-- Begin --

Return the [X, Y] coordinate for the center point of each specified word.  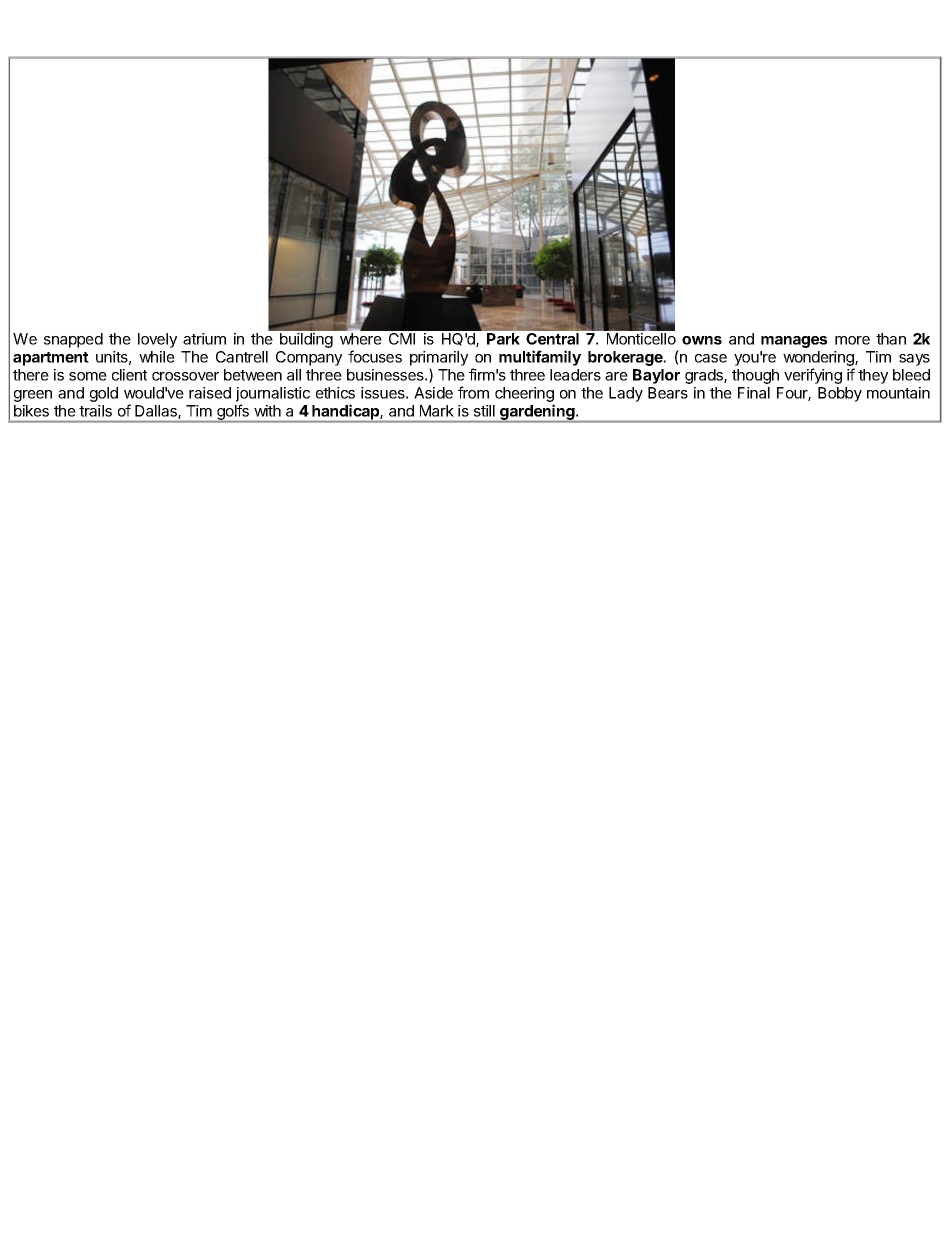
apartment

-- End --
-- Begin --

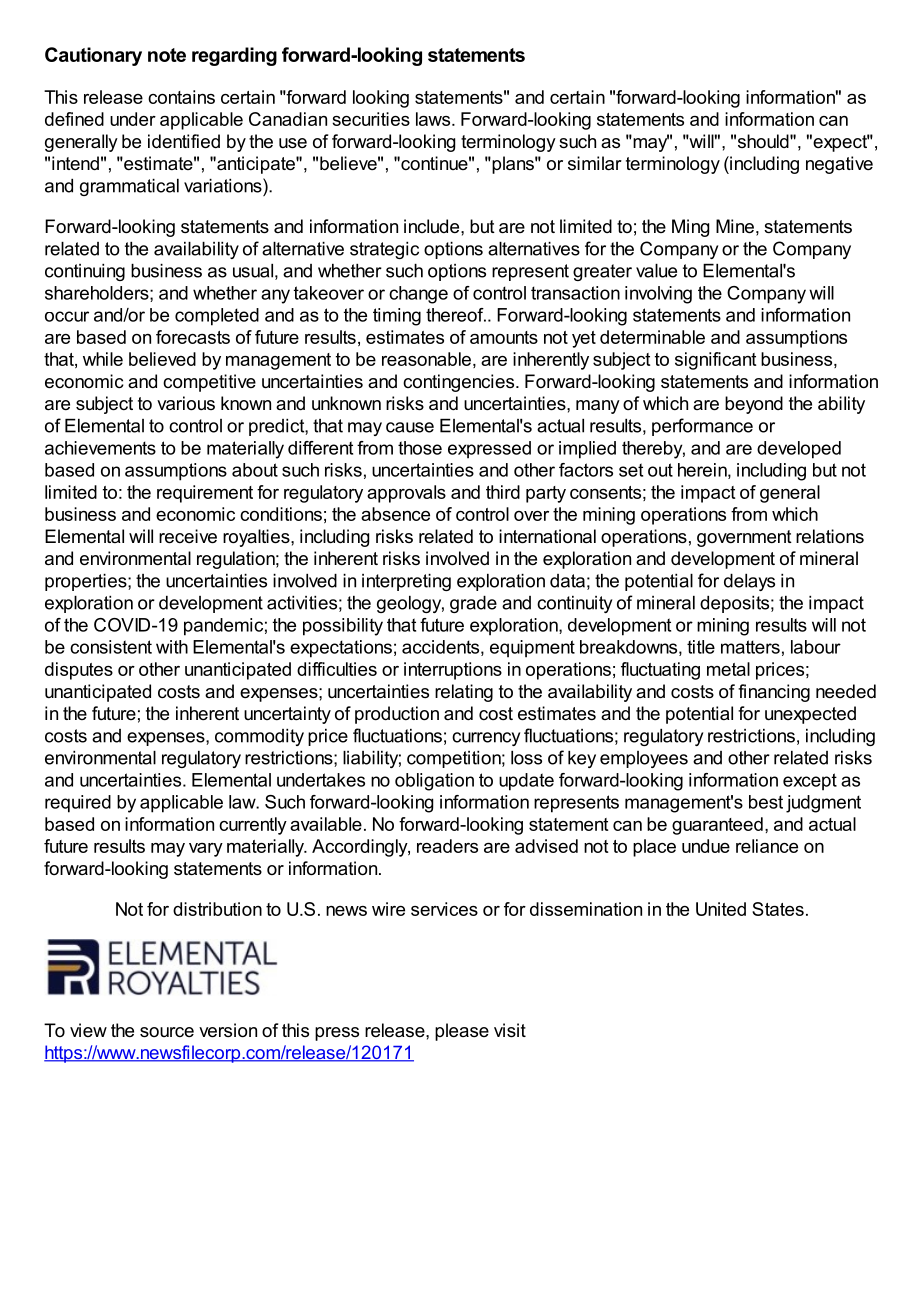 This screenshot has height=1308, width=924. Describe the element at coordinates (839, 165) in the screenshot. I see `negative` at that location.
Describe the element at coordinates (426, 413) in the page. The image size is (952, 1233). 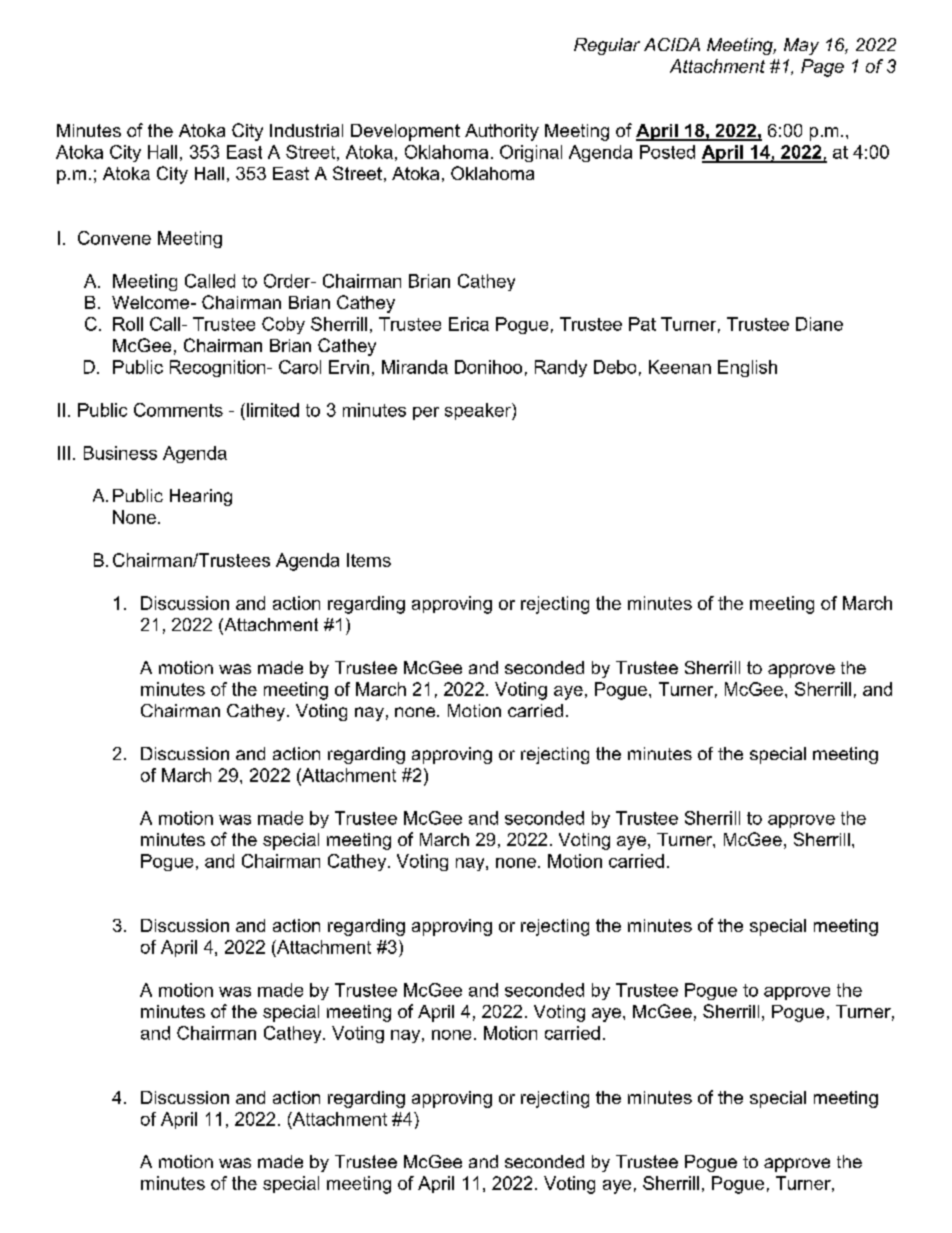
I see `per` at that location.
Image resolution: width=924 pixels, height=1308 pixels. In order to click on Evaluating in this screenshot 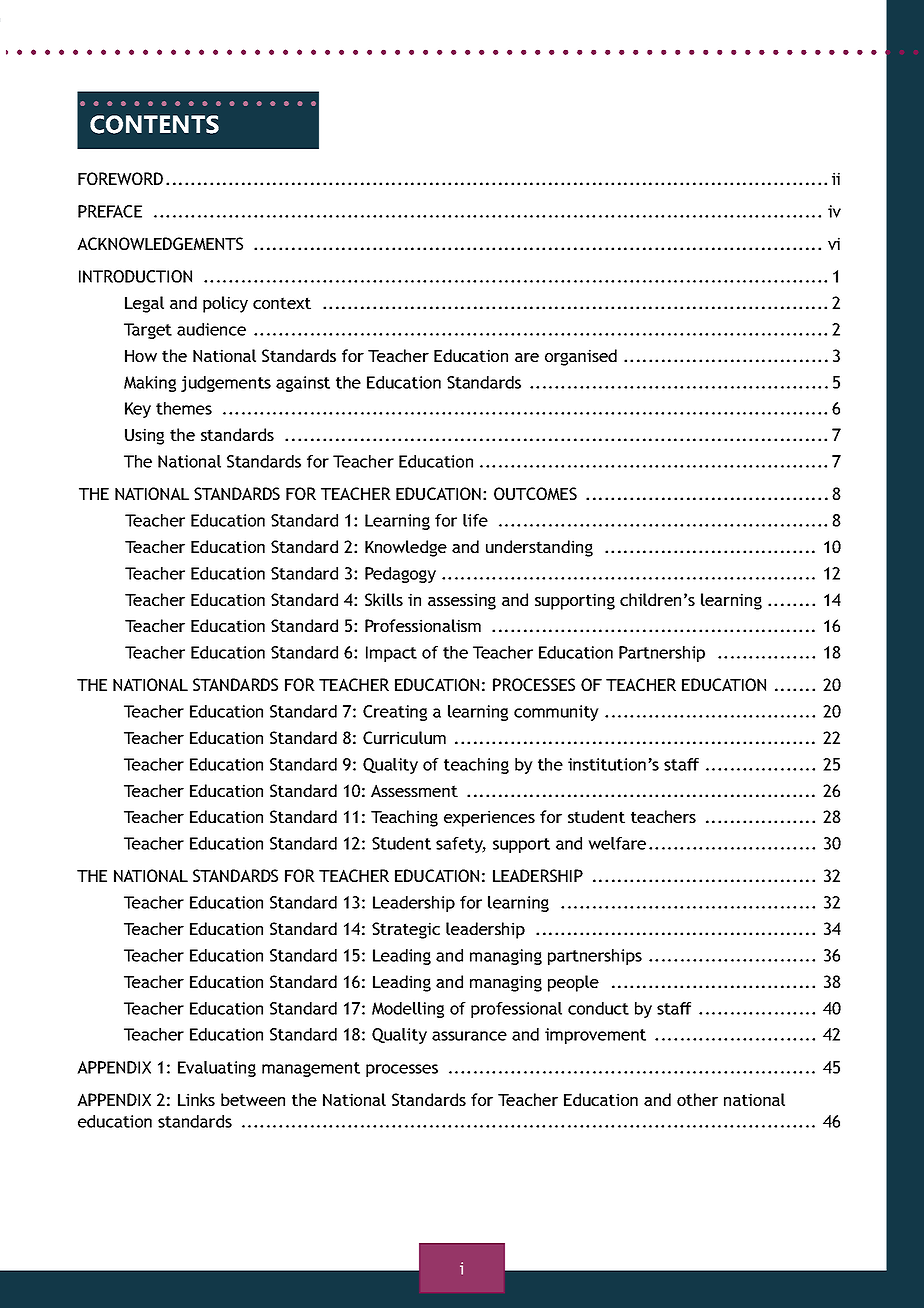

-- End --

> **WHAT TO WORK ON**
Extract the items starting at the line that contains "This screenshot has" and stopping after the line that contains "Image resolution: width=924", copying every line unchanged. Leave out the pictures.

> **SOLUTION TO THIS PROBLEM**
 This screenshot has height=1308, width=924. Describe the element at coordinates (839, 165) in the screenshot. I see `negative` at that location.
Describe the element at coordinates (426, 413) in the page. The image size is (952, 1233). 
I see `per` at that location.
Image resolution: width=924 pixels, height=1308 pixels. In order to click on Evaluating in this screenshot 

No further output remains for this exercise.